Transhumanisme du Suédois Nick Bostrom, altruisme efficace de l’Australien Peter Singer, long-termisme de l’Ecossais William MacAskill, mais aussi « technoféodalisme », « accélérationnisme efficace », « lumières noires »… La multiplication des notions citées dans cet essai très référencé a de quoi donner le tournis, comme le reconnaît l’auteur. Nul besoin, cependant, de forger de nouveaux concepts, comme le font certains essais technocritiques à la mode : tout est déjà là, en germe depuis longtemps, et nourrit ce qu’Emile Torres considère comme « le système de croyance séculaire le plus dangereux de la planète » : une obsession des pontes de la Silicon Valley pour l’avenir de l’humanité qui s’est infiltrée jusque dans les gouvernements et les universités.
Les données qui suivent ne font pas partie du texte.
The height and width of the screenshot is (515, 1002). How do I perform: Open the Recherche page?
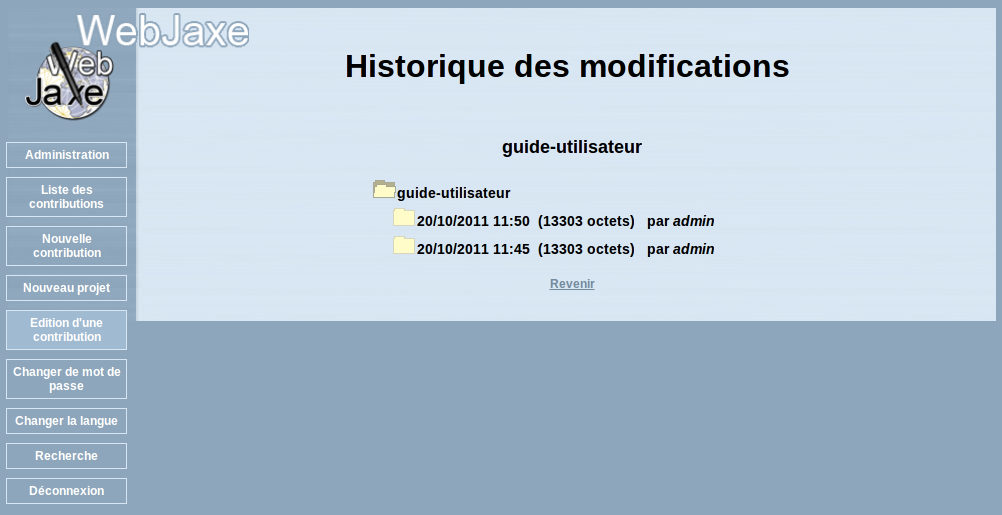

Avenir dont eux seuls, bien sûr, détiendraient la clé.
Constat implacable
En remettant ces discours en perspective, Les Prophètes de l’IA nous invite ainsi à « sortir de la sidération » pour mieux discerner les contours de cette « industrie de la diversion ». Car si les stars du secteur, comme Sam Altman (OpenAI), répètent que l’« IApocalypse » est proche, ce n’est pas vraiment pour préserver leur prochain, mais plutôt pour convaincre les dirigeants mondiaux de l’importance de leurs entreprises, s’assurer d’avoir l’oreille du législateur et attirer des capitaux. « La seule fin du monde que les membres de cette élite craignent, c’est la fin de leur monde », résume ainsi Thibault Prévost, dans des termes parfois peu amènes. Elon Musk, Peter Thiel, Mark Zuckerberg ou Jeff Bezos sont ainsi qualifiés de « sinistres personnages », de « nets négatifs pour le bien commun », de « parasites » ou encore d’« hommes-enfants narcissiques et irresponsables ».